__Consigne__: Citez mot pour mot le passage du texte sur les micro-intervalles dans la musique pour guitare, en commençant à « La division en » et en terminant à « des gestes instrumentaux. ».

++++ Extrait du texte ++++

La division en tempérament égal et la just intonation se trouvent prolongés depuis un siècle en ramifications multiples, et l’engagement des interprètes y trouve un large champ d’explorations sonores. L’utilisation des micro-intervalles dans la musique pour guitare est présentée ici selon une sélection des différentes façons de les réaliser, qu’il s’agisse du dispositif ou des gestes instrumentaux.

Voici un exemple d’utilisation de plusieurs guitares normales accordées à distance d’un quart de ton les unes des autres :

No Time (at all) de Brian Ferneyhough est une série de cinq études pour deux guitares accordées normalement, la seconde sonnant cependant un quart de ton au-dessous de la première. Le compositeur indique dans sa préface qu'afin de souligner l’aspect micro-intervallique de la musique, il a échangé les deux parties entre la deuxième et la quatrième pièce afin de faire entendre la même pièce dans les deux configurations. Dans les deux exemples suivants, la partition n’indique pas les sons réels, mais les positions de jeu. Elles semblent être identiques avec un simple échange des parties de guitare, mais le résultat sonore est différent puisque la deuxième guitare est accordée un quart de ton au-dessous de la première.


	No Time (at all) de Brian Ferneyhough, début de la deuxième pièce (Peters).

No Time (at all) de Brian Ferneyhough, début de la deuxième pièce (Peters).


	Ibid., début de la quatrième pièce.

Ibid., début de la quatrième pièce.

++++ Données affichées ++++

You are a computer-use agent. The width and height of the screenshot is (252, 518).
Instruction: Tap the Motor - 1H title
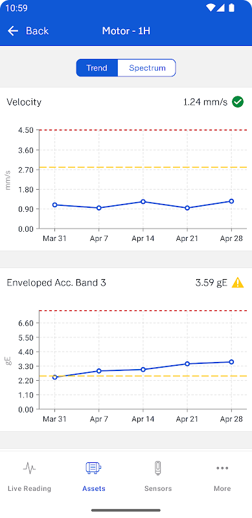point(126,31)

++++

__Résultat obtenu__:
La division en tempérament égal et la just intonation se trouvent prolongés depuis un siècle en ramifications multiples, et l’engagement des interprètes y trouve un large champ d’explorations sonores. L’utilisation des micro-intervalles dans la musique pour guitare est présentée ici selon une sélection des différentes façons de les réaliser, qu’il s’agisse du dispositif ou des gestes instrumentaux.